28. WEBER conceded the expertise and qualifications of the plaintiff's expert witness, HERBERT BRANDVEIN, C.P.A., who testified that the debtor was insolvent at the time the sales occurred. (Day 1, p. 25, lines 3-9).
29. In October or November, 1979, the debtor, through HERSHEY and at the suggestion of BERTONAZZI, consulted the law firm of ROSS DILORENZO concerning the advisability of filing a petition in bankruptcy, and discussed with BATES the feasibility of declaring bankruptcy. BATES at that time advised the debtor that there was a possibility, after the Bank had offset the insurance settlement check, that creditors would file an involuntary petition. (Day 2, p. 10, lines 7-18, p. 133, lines 2-15; p. 134, lines 13-14; p. 170, lines 3-7.) Furthermore, WEBER recommended that the debtor declare bankruptcy, (Day 1, p. 143, line 15).
30. The defendants and HERSHEY were all aware that creditors were demanding payment. (Day 1, p. 62, line 7-10; p. 75, line 11-16; Day 2, p. 33, line 8-10; p. 134, lines 2-4; Day 3, p. 56, lines 12-17).
31. BATES was so concerned about payment of his fee that he obtained a personal guarantee that HERSHEY would pay his fee. (Day 1, p. 73, lines 15-19; p. 161, lines 10-14; p. 88, line 20; p. 162, lines 7-14; Day 2, p. 4, lines 14-16; Day 3, p. 63, lines 2-8.)

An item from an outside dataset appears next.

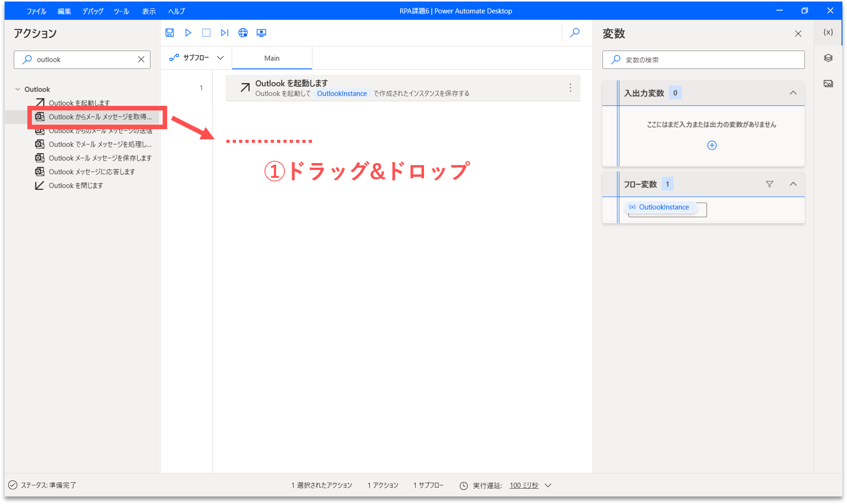Open the desktop recorder monitor icon
This screenshot has width=847, height=504.
pos(261,33)
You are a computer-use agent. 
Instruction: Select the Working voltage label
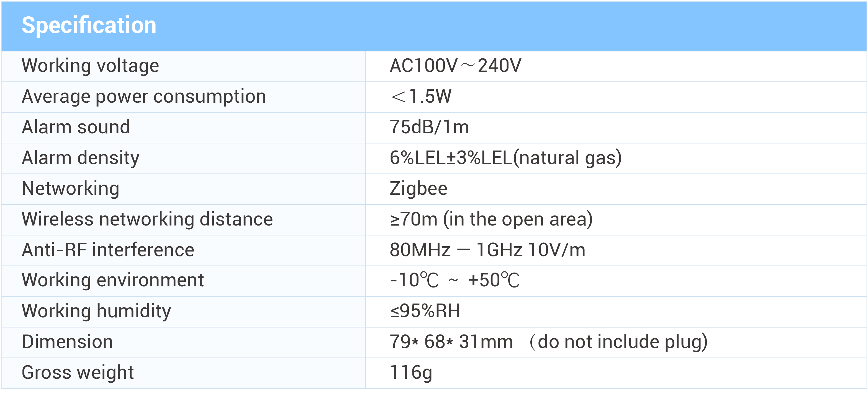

32. Defendants introduced no evidence to show the value of certain alleged contingent claims the debtor had against Oroko (a supplier); the Bank, and Sleepy Hollow Farms, Ltd., a subsidiary. Plaintiff established that there was no claim against Sleepy Hollow Farms; plaintiff's expert witness valued the debtor's contingent claim against Oroko at $1000 (Day 1, p. 37, lines 10-17) and the claim against the Bank is currently in litigation, Adv. #882-0142-20. (Day 1, p. 35, lines 22-25; p. 36, lines 18-25; p. 42, lines 7-9; p. 102, lines 6-20; p. 146, line 24; Day 2, p. 56, line 17 to p. 57, line 19.)
This is the correct spelling of the name; the spelling in the transcript is incorrect throughout.

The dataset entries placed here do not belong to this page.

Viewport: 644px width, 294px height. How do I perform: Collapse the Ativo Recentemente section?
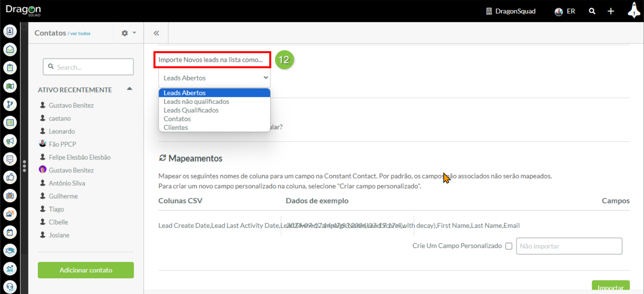[129, 89]
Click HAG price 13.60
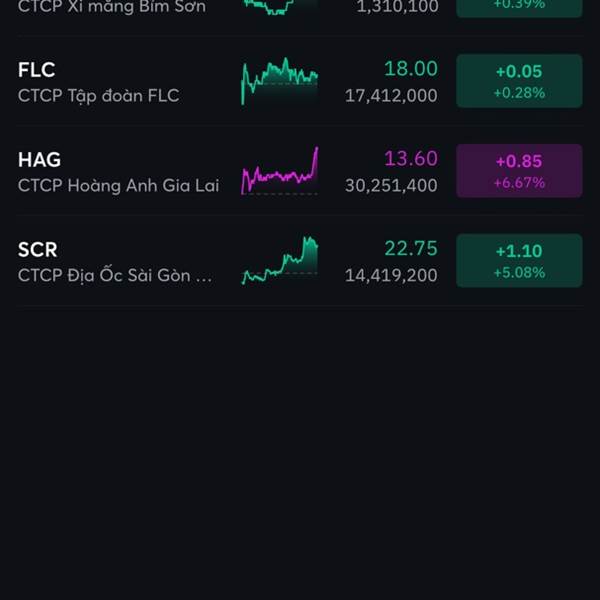 [x=411, y=158]
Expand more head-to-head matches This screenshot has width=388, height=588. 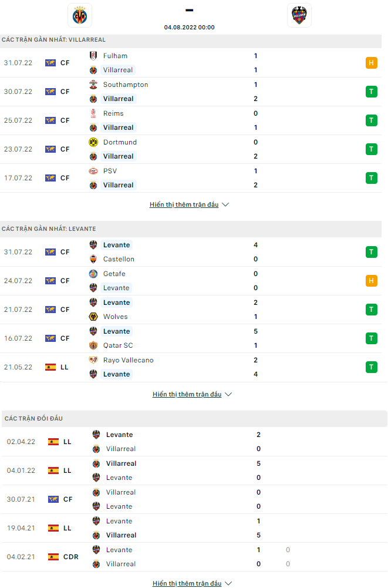coord(192,583)
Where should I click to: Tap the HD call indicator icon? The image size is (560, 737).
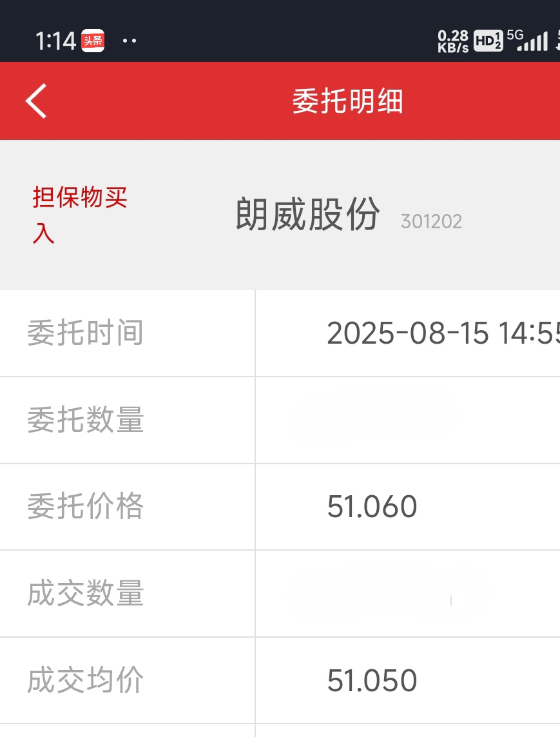click(488, 41)
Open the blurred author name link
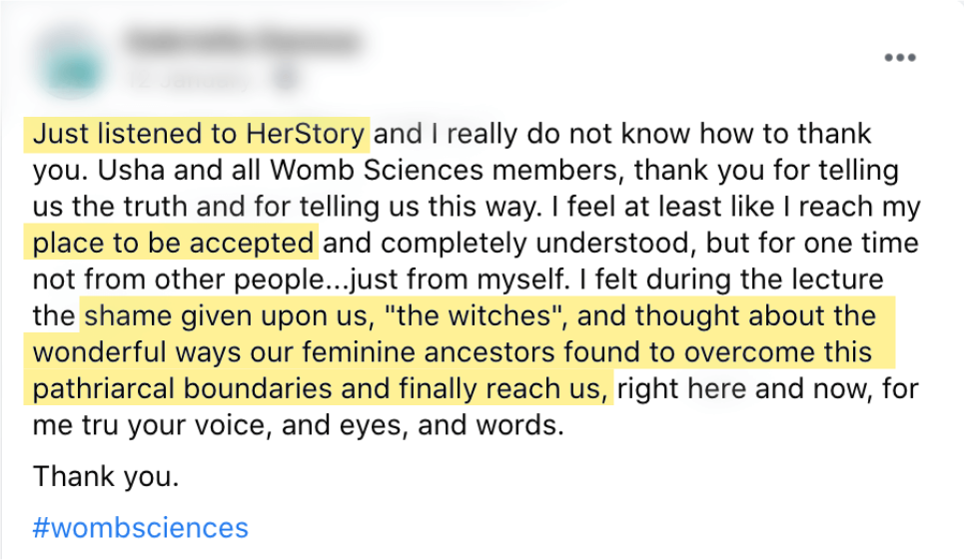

Sleepy Hollow Farms, Ltd., was a corporation wholly owned by Steven which operated out of the debtors premises. (Day 2, p. 20, line 20-22; p. 21, line 2-3; p. 56, line 12 to p. 57, line 12.)
33. In March 1980, defendant WEBER, who was in charge of the prosecution of the debtor's claim against Oroko, failed and refused to appear to represent the debtor at a pre-trial conference in the case. The debtor's action was dismissed as a result. (Day 3, p. 33, line 18 to p. 35, line 17).

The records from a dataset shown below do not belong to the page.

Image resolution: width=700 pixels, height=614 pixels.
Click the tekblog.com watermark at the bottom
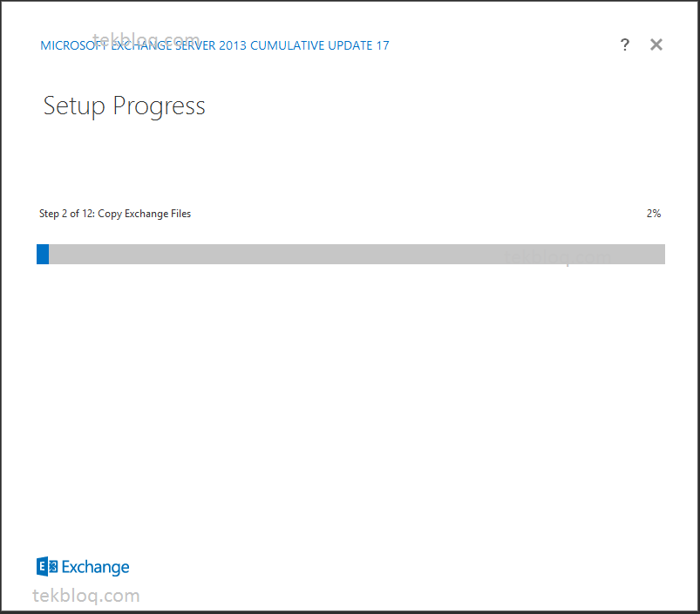click(x=86, y=597)
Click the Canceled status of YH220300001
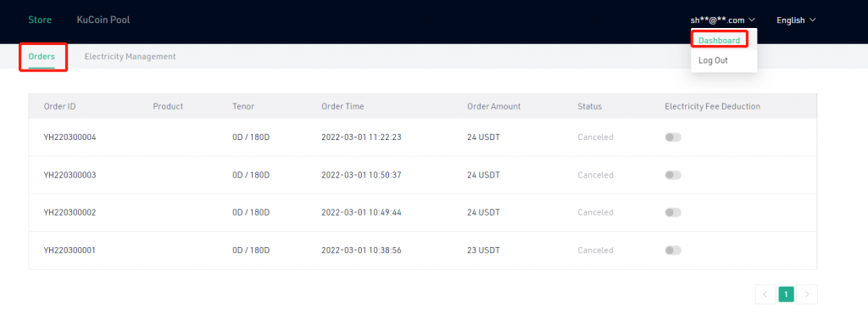The image size is (868, 314). click(596, 250)
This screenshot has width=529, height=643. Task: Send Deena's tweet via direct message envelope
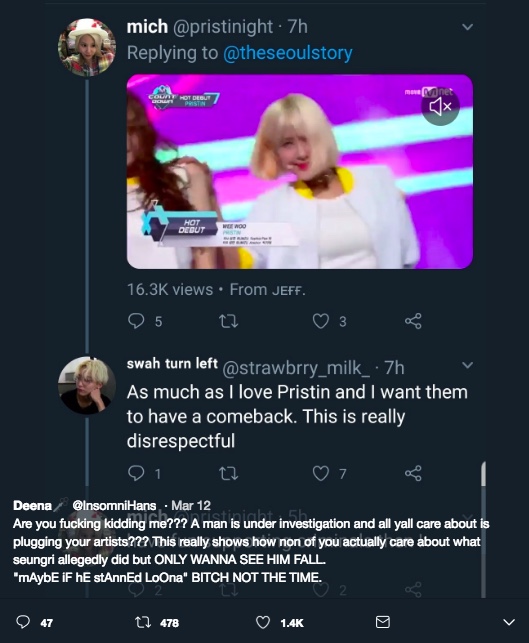pos(383,622)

II. THE SECTION 549 ACTION FOR POST-PETITION TRANSFER
34. At the end of January 1980, the debtor still owed the Bank $39,050.10 on its outstanding loan. (R/A No. 24.) To pay off this obligation, defendants WEBER and BATES devised the following scheme:
35. HERSHEY borrowed $40,000 from the Bank, pledging negotiable securities as collateral. The proceeds of the loan were used to liquidate the debtor's outstanding obligation to the Bank. The Bank prepared the loan documents and sent them to BATES in Florida for execution by HERSHEY. (R/A, No. 25; Day 1, p. 138, lines 4-25; Defendants, Exhibit D in evidence.) BATES' Exhibit VII in evidence; Day 3, p. 79, lines 17-21; p. 80, lines 19-22).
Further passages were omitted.